Parsing Numbers from Strings in 5 Languages

In this series, we look at common practices and paradigms in 5 popular programming and scripting languages (JavaScript, Node.js, C++, Java, and PHP). We've separated JavaScript and Node.js to cover both ES5 (browser-safe) and ES6 (node-safe) features. For some entries in the series, a given language may not support a topic--in which case we'll attempt to find the closest analogue. This series is aimed at those with existing programming experience who are expected to have an existing, basic understanding of the topics covered, and will not server as an "in-depth" guide, but will, instead, provide a state overview for each language, and provide links to additional resources for more information.

In this post we're going to look at the functions which can parse numeric values from strings in our 5 languages.

Jump to:

JavaScript (Including Node.js)

JavaScript provides the global parseInt() and parseFloat() functions to extract numbers from strings. It's worth noting, before going any further, that all numbers in JavaScript are of the same type (Number), and the distinction here between integers and floating point numbers only applies to the string representations you are parsing.

Both functions will extract leading numeric values from string content, and will ignore any non-numeric characters which follow. If a string starts with a non-numeric character (irrespective of whether or not numeric characters appear later in the string), both functions will return NaN (not a number). However, these functions are not quite as simple as they might first appear.

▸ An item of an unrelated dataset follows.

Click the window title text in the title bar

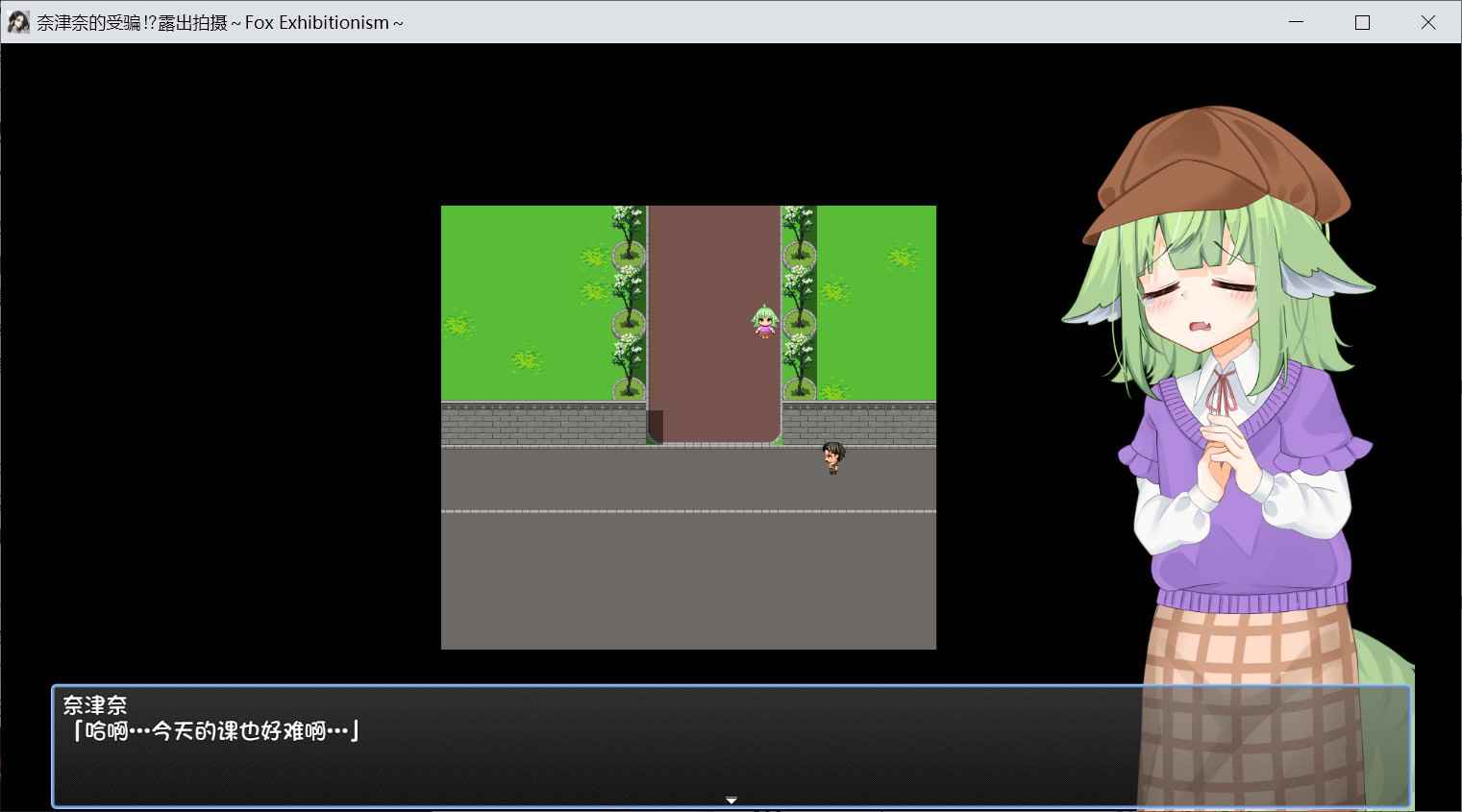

When using parseInt(), a second argument indicating the base of the number being parsed should always be used. If this is not provided, it will usually default to base 10 (decimal), but this is not guaranteed. Bases from 2 to 36 can be used. For hexadecimal values, the second argument can be omitted if the number to be parsed is prepended with 0x (in older versions of JavaScript, numbers prepended with a 0 would, also, be recognised as octal, but ES5 removed this feature):

parseInt("11", 2);  // 3 (parsed as binary)
parseInt("11", 8);  // 9 (parsed as octal)
parseInt("11", 10); // 11 (parsed as decimal)
parseInt("11", 16); // 17 (parsed as hexadecimal)
parseInt("0x11");   // 17 (parsed as hexadecimal)

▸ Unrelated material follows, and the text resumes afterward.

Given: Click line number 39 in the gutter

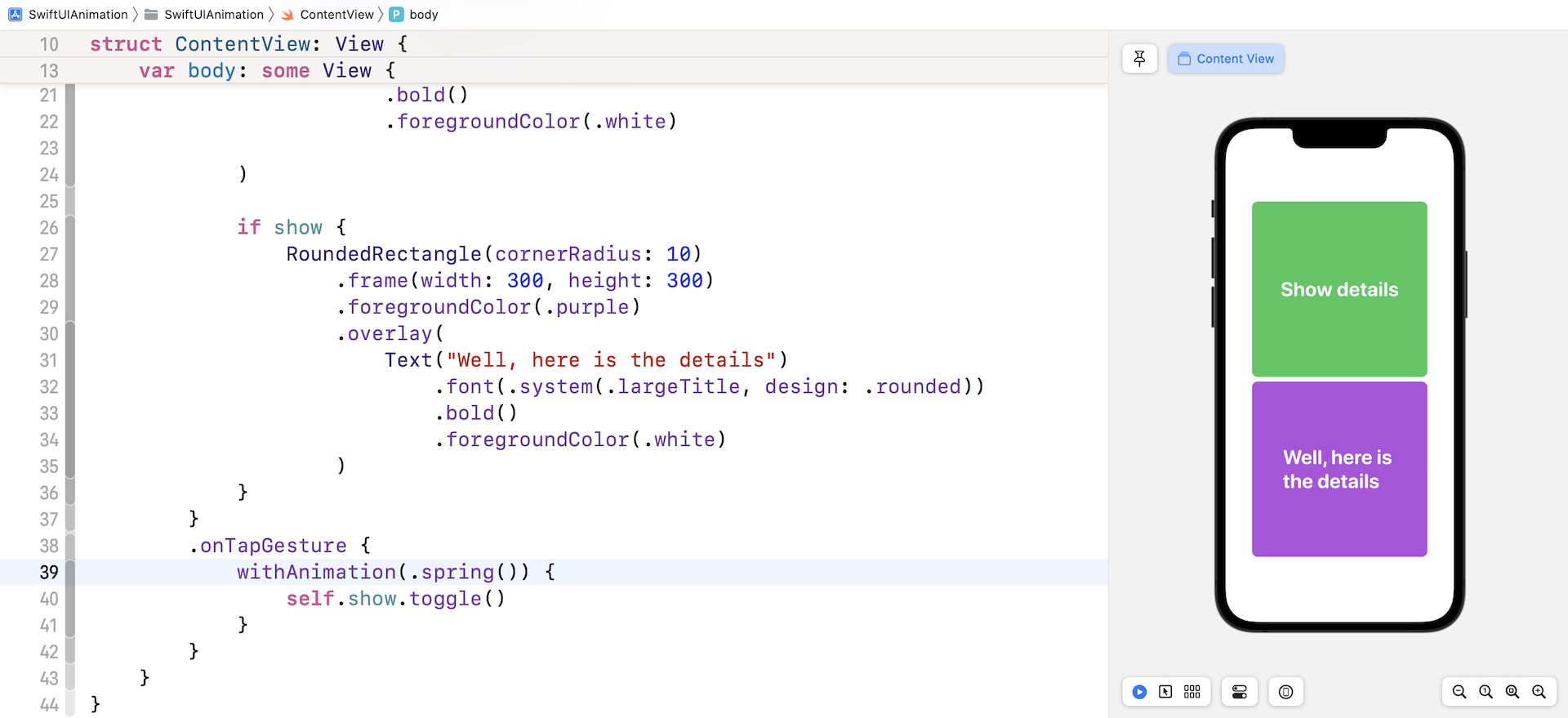Looking at the screenshot, I should [49, 572].
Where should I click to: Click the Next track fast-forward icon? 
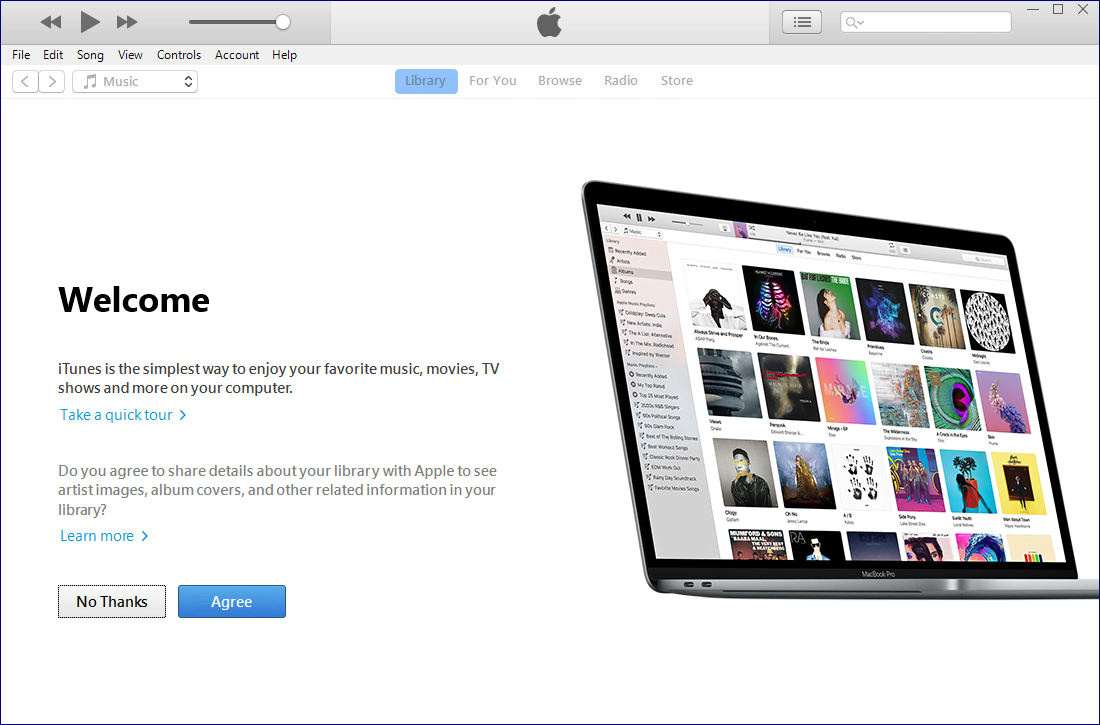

This considered, it's worth remembering that, depending on the base, the term numeric values may not refer to the digits 0 through 9, but may only be a subset of that range, or may also include case-insensitive alphabetic letters:

parseInt("12", 2) ; // 1 (1 is the only numeric part of this string)
parseInt("2F", 16); // 47 (2 and F are both valid numeric values here)

In addition, the parseFloat() function can recognise numbers starting with a period, which it will interpret as 0.[number], and can recognise exponential values in the format [number]e[exponent]--if parseInt() was used on this pattern it would only interpret up to the e. parseFloat() can also interpret the Infinity keyword:

parseFloat(".5");       // 0.5
parseFloat("10e5");     // 1000000
parseFloat("Infinity"); // Infinity
parseInt("10e5", 10);   // 10 (up to the e)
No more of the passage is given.